Senin, Oktober 2, 2023
Lainnya
    BeritaOtomasi Berimbas Kurangnya Fungsi SDM, Industri 4.0 Tak Sekejam Itu!

    Otomasi Berimbas Kurangnya Fungsi SDM, Industri 4.0 Tak Sekejam Itu!

    Jakarta – Aplikasi industri 4.0 dengan mengadopsi teknologi robot atau otomasi dalam sebuah manufaktur memberikan banyak manfaat. Selain proses yang jauh lebih cepat, juga memberikan kualitas produksi yang lebih tinggi.

    Beberapa pabrikan otomotif di Indonesia menurut Sekertaris Jenderal Gabungan Industri Kendaraan Bermotor Indonesia (Gaikindo), Kukuh Kumara sudah mengadopsi teknologi ini.

    “Bagian pekerjaan yang sudah menggunakan robot antara lain pengelasan (welding), painting, bodi, dan sebagainya. Ini membuat kita makin kompetitif daya saingnya,” jelasnya dalam diskusi pintar Forum Wartawan Otomotif Indonesia (Forwot) bertajuk Peningkatan Daya Saing Industri Otomotif Indonesia Menuju Era Otomotif 4.0 di Jakarta, Kamis (15/8/2019).

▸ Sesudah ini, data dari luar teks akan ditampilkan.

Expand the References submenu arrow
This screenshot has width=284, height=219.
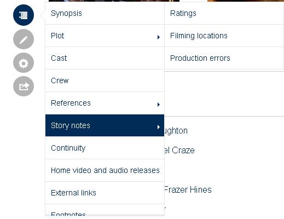click(159, 105)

    Namun diakui Kukuh adopsi otomasi ini belum bisa dilakukan secara menyeluruh, harus ada tahapan-tahapannya, sehingga tidak menimbulkan efek negatif, khususnya dalam pemberdayaan sumber daya manusia (SDM).

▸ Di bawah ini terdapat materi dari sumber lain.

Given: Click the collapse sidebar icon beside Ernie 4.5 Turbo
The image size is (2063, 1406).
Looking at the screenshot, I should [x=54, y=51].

    “Yang harus diingat bahwa saat ini jumlah tenaga kerja di industri otomotif Indonesia mencapai 1,2 juta tenaga kerja tidak langsung serta 350 ribu tenaga kerja langsung,” sebut Kukuh Kumara.

    Menurut Kukuh, industri otomotif Indonesia merupakan salah satu industri strategis di Indonesia. Kontribusinya terhadap produk domestik bruto (PDB) Indonesia 2018 mencapai 1,76 persen atau setara Rp 260,9 triliun.

    “Industri otomotif juga masuk kelompok 10 besar investasi asing langsung di Indonesia pada 2018 senilai US$ 1 miliar,” ujarnya.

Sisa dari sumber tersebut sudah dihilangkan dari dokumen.